Basics of Natural Languge Processing (NLP)

There are different types of Natural Langauge Processing (NLP), each focusing on specific aspects of language understanding and text processing. Some of the major types include Text Classification and Sentiment Analysis, Named Entity Recognition (NER), Machine Translation, Speech Recognition, and much more.

In this post, I’ll describe the following topics: (1) Regular Expressions & Word Tokenization, (2) “Bag-of-word”, (3) Simple Text Preprocessing, (4) Gensim, (5) Named Entity Recognition, and (6) Spacy.
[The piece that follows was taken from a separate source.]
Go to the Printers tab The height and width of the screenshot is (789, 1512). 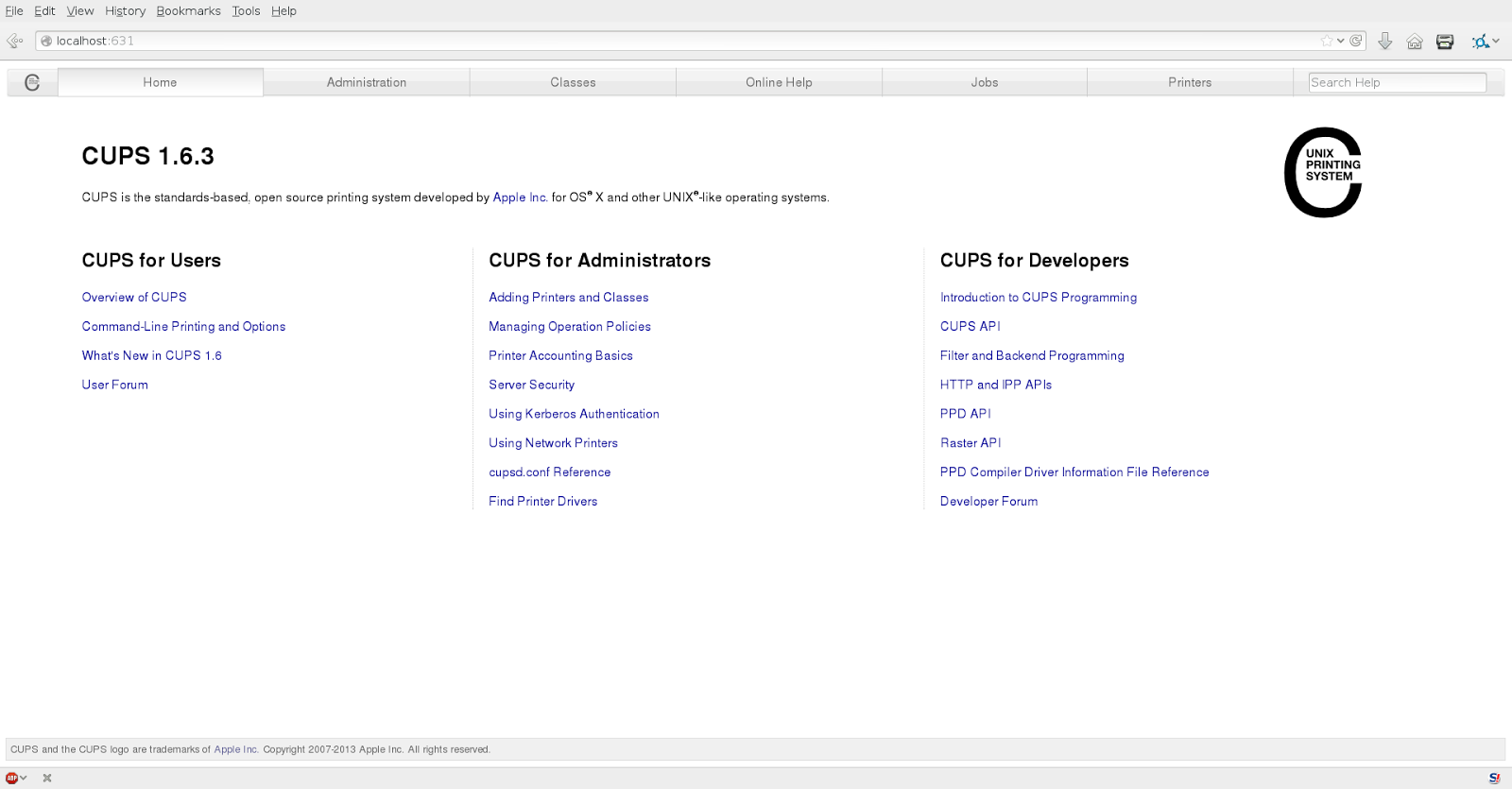coord(1190,82)
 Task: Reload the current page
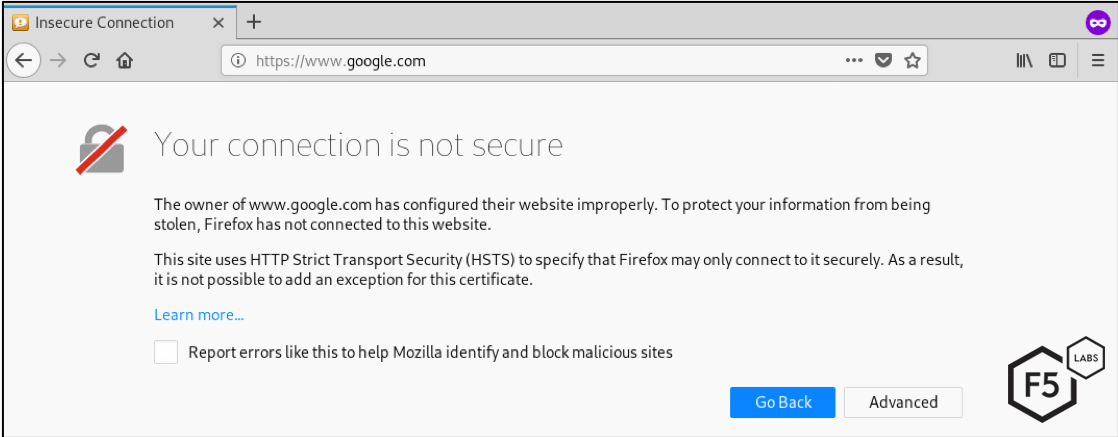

1.0 Regular Expressions & Word Tokenization

1.1 Regular Expressions

Regular expressions, often referred to as regex or regexp, are patterns that define search criteria for text. In the Python example below, I illustrate a few examples of how to use regex using the “re” Python library.

import re

################################################
# Example 1: Matching a Date (MM/DD/YYYY)
################################################

date_pattern = r'\d{2}/\d{2}/\d{4}'
text = "Today's date is 09/27/2023. Please remember to submit your report by 10/15/2023."
dates = re.findall(date_pattern, text)
print("Dates:", dates)

----------------- OUTPUT -----------------------
Dates: ['09/27/2023', '10/15/2023']
------------------------------------------------

################################################
# Example 2: Matching Email Addresses
################################################

email_pattern = r'\b[A-Za-z0-9._%+-]+@[A-Za-z0-9.-]+\.[A-Z|a-z]{2,7}\b'
text = "Contact us at support@example.com or sales@company.co.uk"
emails = re.findall(email_pattern, text, re.IGNORECASE)
print("Emails:", emails)

----------------- OUTPUT -----------------------
Emails: ['support@example.com', 'sales@company.co.uk']
------------------------------------------------

################################################
# Example 3: Matching Phone Numbers (XXX-XXX-XXXX)
################################################

phone_pattern = r'\d{3}-\d{3}-\d{4}'
text = "For customer service, call 555-123-4567 or 888-555-7890."
phone_numbers = re.findall(phone_pattern, text)
print("Phone Numbers:", phone_numbers)

----------------- OUTPUT -----------------------
Phone Numbers: ['555-123-4567', '888-555-7890']
------------------------------------------------

1.2 Tokenization

Tokenization is a fundamental process in Natural Language Processing (NLP) that involves breaking down a text into individual units or “tokens.” These tokens are typically words, phrases, or symbols, and tokenization is an essential step for various NLP tasks.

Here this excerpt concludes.